中文摘要：

目的 构建噬菌体AB3裂解酶LysAB3原核表达载体，测定LysAB3对鲍曼不动杆菌的抗菌活性。 方法 PCR扩增LysAB3基因,以pET28a（＋）为载体构建重组质粒，在大肠杆菌BL21（DE3）中表达LysAB3，金属离子螯合亲和层析法纯化重组蛋白。检测LysAB3的抗菌力、裂解谱、作用的最佳pH和温度，以及对细胞壁肽聚糖的降解力。 结果 扩散法表明LysAB3对40株鲍曼不动杆菌均有抗菌作用，并可降解其肽聚糖。LysAB3作用的最佳pH为7，最佳温度为25 ℃。经LysAB3作用后的鲍曼不动杆菌，在扫描电镜下可见菌体表面粗糙、皱缩，部分裂解为碎片。 结论 噬菌体AB3裂解酶LysAB3对鲍曼不动杆菌具有明显的抗菌活性。

英文摘要：

Objective To construct a prokaryotic expression vector of bacteriophage AB3 endolysin （LysAB3）, and to investigate the antibacterial activity of LysAB3 against Acinetobacter baumannii. Methods LysAB3 gene was synthesized and inserted into vector pET28a（＋） to construct recombinant expression plasmid pET28a-LysAB3. After expression in E. coli BL21 （DE3） and purification with Ni2＋-NTA Sepharose, we determined the antibacterial activity, lysis spectrum, and optimal pH value and temperature of LysAB3. The degradation against peptidoglycans in the cell wall was analyzed.
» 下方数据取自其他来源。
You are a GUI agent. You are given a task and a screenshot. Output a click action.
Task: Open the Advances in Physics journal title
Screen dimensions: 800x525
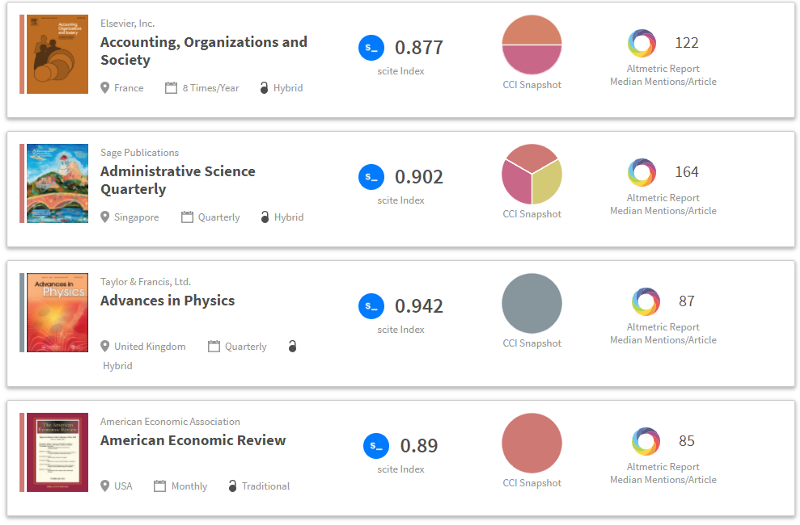pos(167,300)
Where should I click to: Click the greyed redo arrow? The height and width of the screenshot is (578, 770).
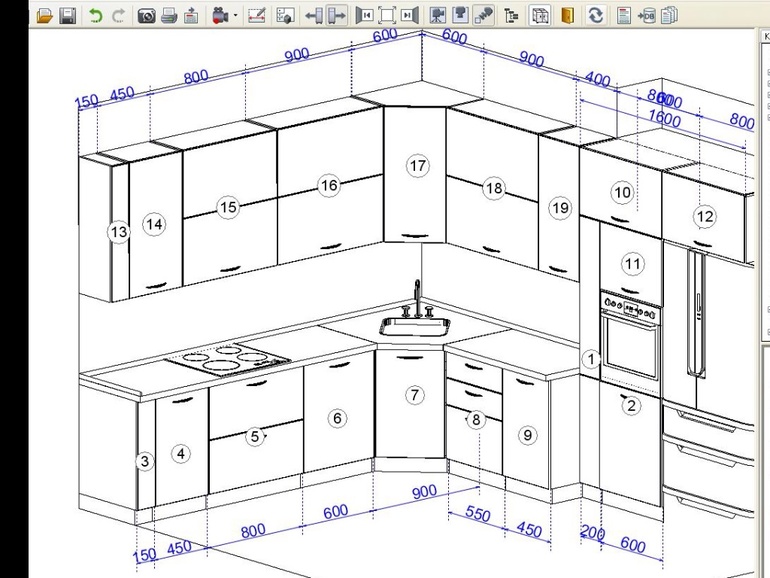119,15
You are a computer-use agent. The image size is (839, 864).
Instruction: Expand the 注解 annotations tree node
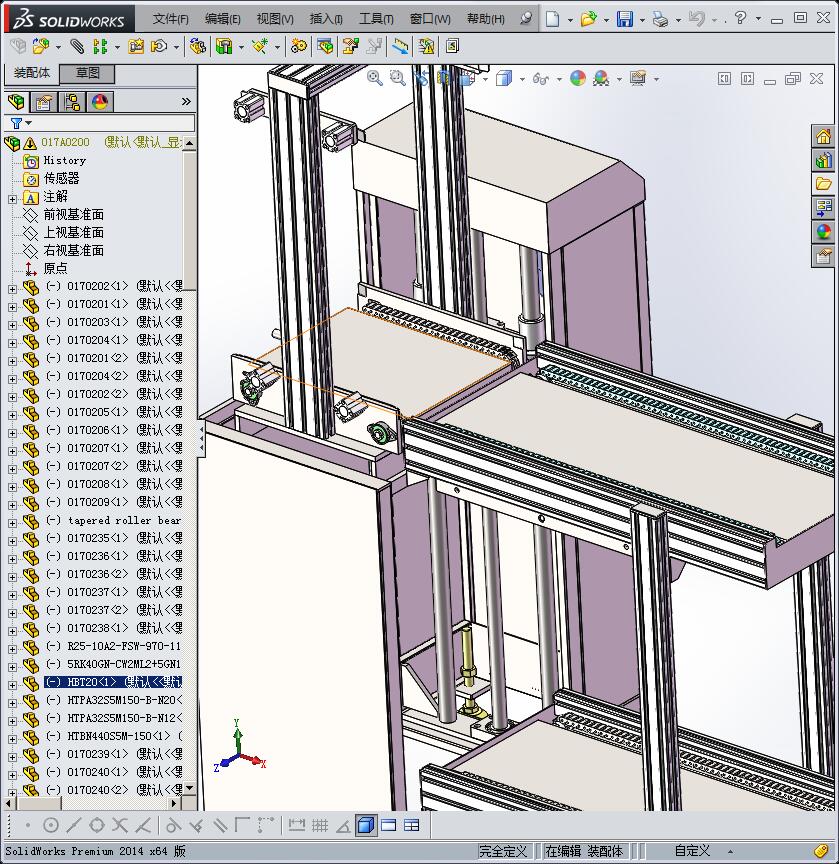(12, 197)
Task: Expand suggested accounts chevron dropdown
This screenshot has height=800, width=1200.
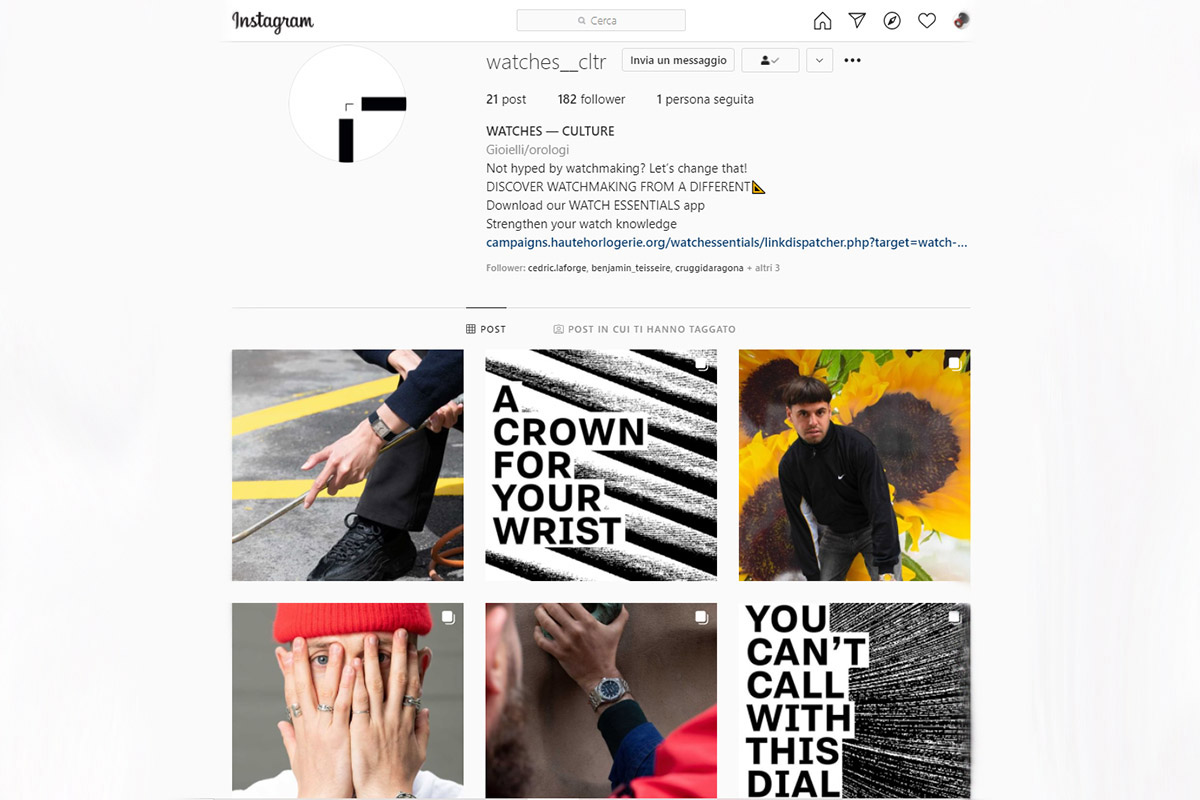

Scanning electron microscopy was used to observe the cell morphology of Acinetobacter baumannii exposing to LysAB3. Results The gel diffusion assay showed that LysAB3 had bactericidal effects against 40 strains of Acinetobacter baumannii, and it was also able to degrade Acinetobacter baumannii peptidoglycan. Of LysAB3 effects, the optimal pH value is 7, and the optimal temperature is 25℃. LysAB3-treated Acinetobacter baumannii exhibited significant abnormalities, including deep roughening of cell surface, collapse of cell structure and cell debris. Conclusion Bacteriophage AB3 endolysin has significant antibacterial activity against Acinetobacter baumannii.